As for personal life I’ve seemed to hit a rough patch but am sure it will be smooth sailing again soon. Bill took me to the doctor on Tuesday after I hit a 101F mark and miserably sick. After discussing some other symptoms I’ve had for over a month the doctor informed me that she believes I have had an early pregnancy miscarriage….[world stops spinning for me right around here]
What do you do when you hear news like this? The doctor assured me that its common and ok, then shared with me that she had experience the same thing with her first child. I was dumbfounded so all I could manage were off beat nods.
Bill comforted me on the ride home, and he held me so tight while sobbed into his chest I thought he just might break me. I was really torn up about this, but over the days have come to understand that it was not time. The conditions weren’t quite right and it just wasn’t meant to be yet. One day, we’ll be blessed with a little mix of Bill and I – just not now.
My love and family life has made up for all the crappiness that has been 2011 so far.
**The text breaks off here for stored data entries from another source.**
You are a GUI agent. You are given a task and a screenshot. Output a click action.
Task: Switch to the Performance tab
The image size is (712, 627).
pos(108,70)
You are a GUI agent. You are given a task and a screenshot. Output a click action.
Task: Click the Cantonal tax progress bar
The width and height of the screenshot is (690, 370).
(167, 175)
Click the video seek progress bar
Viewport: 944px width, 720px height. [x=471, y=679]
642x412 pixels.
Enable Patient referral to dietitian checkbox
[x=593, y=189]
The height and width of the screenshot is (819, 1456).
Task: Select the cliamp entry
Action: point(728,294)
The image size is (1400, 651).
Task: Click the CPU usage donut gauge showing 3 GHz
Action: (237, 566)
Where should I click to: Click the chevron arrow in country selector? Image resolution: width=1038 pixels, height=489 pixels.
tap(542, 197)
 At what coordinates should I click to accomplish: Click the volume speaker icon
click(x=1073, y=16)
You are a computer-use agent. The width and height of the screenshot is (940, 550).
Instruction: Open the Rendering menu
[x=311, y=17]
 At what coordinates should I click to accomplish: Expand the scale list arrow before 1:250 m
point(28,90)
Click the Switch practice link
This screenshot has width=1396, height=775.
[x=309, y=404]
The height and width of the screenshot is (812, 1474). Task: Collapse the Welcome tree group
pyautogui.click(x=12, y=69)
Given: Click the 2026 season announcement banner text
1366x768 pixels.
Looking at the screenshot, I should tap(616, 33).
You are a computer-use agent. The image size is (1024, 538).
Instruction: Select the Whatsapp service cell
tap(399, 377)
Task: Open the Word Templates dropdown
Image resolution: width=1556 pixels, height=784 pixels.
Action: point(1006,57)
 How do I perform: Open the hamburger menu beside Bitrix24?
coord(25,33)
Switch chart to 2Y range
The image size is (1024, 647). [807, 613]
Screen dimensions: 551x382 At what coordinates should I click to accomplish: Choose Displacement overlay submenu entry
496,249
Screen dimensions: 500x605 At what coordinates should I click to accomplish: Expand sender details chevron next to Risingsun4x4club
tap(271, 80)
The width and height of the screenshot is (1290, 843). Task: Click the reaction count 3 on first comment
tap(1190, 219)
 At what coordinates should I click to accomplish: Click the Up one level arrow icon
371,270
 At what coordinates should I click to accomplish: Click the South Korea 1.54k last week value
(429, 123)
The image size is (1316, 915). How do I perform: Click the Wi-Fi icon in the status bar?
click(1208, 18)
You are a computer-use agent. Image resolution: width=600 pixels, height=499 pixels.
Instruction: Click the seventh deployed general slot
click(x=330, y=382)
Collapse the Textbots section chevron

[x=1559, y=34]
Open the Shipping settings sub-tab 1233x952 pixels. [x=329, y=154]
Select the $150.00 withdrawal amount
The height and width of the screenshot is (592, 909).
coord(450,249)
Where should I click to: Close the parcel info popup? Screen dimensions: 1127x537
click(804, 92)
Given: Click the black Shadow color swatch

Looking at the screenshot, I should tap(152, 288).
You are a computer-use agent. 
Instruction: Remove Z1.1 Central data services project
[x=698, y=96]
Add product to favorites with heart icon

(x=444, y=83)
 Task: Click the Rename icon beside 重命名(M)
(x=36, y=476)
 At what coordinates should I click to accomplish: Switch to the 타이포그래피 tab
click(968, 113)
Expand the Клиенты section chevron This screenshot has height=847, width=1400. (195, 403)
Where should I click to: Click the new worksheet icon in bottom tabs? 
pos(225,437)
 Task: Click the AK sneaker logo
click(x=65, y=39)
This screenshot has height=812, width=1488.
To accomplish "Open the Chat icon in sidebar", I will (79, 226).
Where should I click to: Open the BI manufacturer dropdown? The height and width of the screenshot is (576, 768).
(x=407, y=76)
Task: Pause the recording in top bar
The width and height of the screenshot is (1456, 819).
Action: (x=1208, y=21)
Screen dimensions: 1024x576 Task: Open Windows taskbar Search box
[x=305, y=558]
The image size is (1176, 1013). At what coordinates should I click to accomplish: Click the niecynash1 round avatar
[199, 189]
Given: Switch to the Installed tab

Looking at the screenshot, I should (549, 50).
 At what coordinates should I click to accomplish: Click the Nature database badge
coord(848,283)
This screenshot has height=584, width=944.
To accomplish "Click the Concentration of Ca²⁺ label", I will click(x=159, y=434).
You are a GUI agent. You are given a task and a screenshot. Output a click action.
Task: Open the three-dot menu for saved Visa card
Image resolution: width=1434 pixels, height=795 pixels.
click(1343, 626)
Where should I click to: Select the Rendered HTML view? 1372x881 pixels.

Hubs has been strong and the comforting voice of reason. He’s shown me more TLC than usual and been a saint for being so accommodating to my ever changing moodswings.(ah, the wonderful cycle of my hormones: I’m so angry! I’m so sorry! I’m so sad! I’m so happy! And so forth – I tell ya hubs is ah-mazing!) Our sweet and silly boy has been just wonderful too. Whenever he see’s that I’m down he comes up to me and gives me a big hug and tells me he loves me.
Yeah, I can take anything 2011 brings as long as these two are by my side.